* _What is required_
Format the listing lines as a JSON list of strings, one string per line and no blank lines: begin at the line containing "Task: Select No for Need Proposal" and stop after the line containing "Given: Open the Calendar app". Leave the pictures out of the answer.

* _Material for this exercise_

-- Start --

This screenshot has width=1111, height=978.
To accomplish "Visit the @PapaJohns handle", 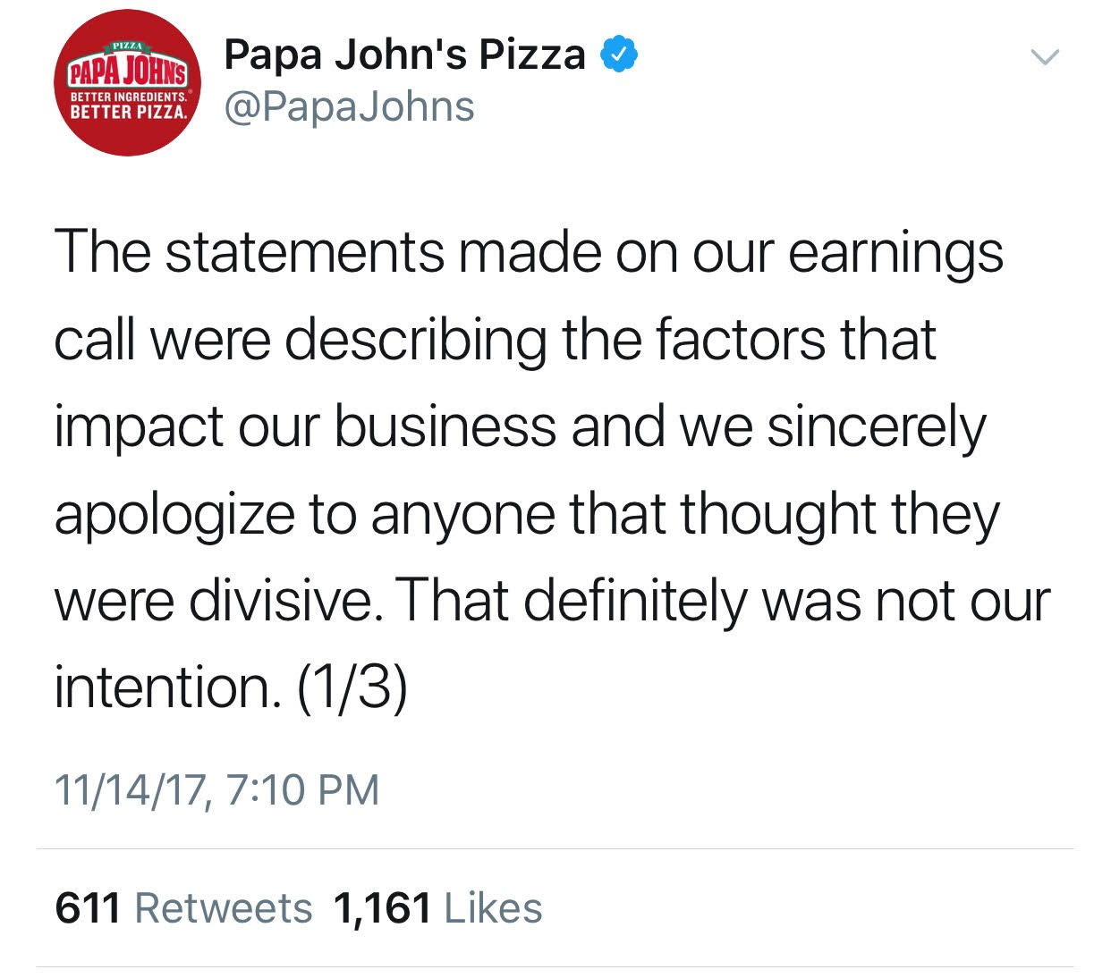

-- End --
-- Start --

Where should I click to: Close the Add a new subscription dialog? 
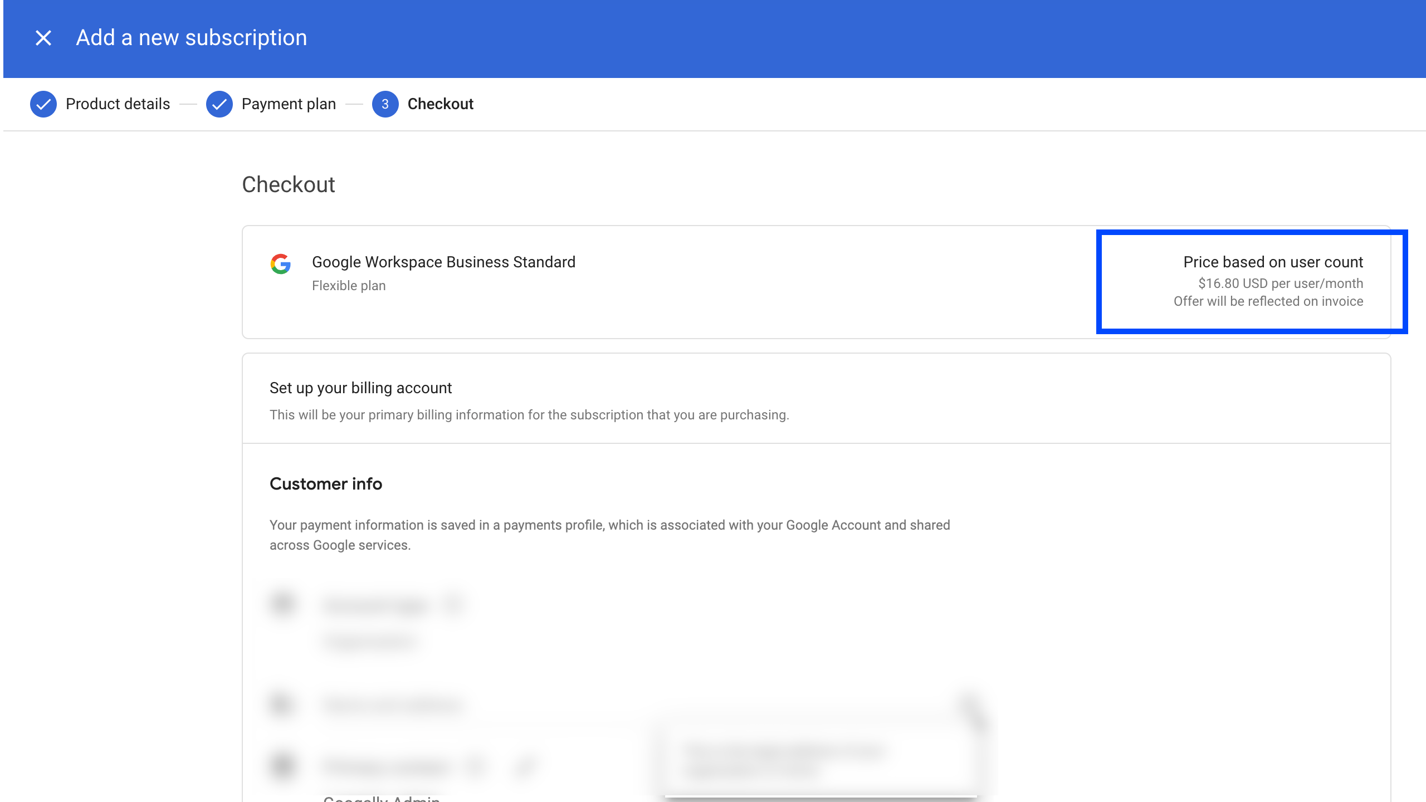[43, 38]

-- End --
-- Start --

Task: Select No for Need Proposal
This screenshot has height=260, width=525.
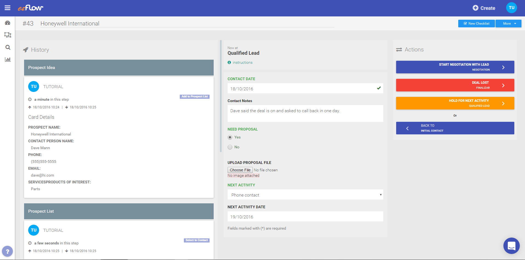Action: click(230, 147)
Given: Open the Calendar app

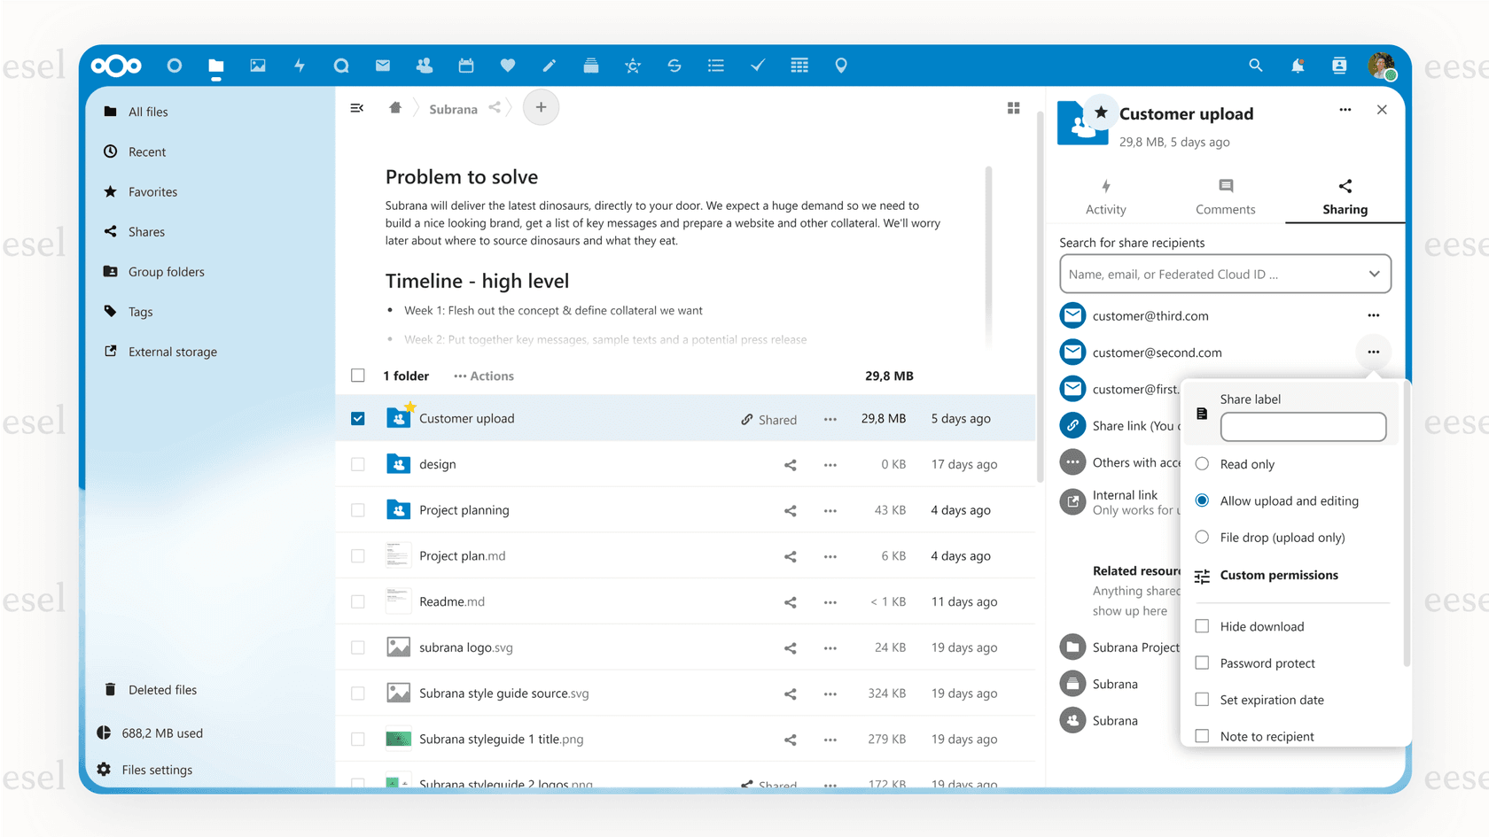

-- End --

* _Task result_
[
  "Task: Select No for Need Proposal",
  "This screenshot has height=260, width=525.",
  "Action: click(230, 147)",
  "Given: Open the Calendar app"
]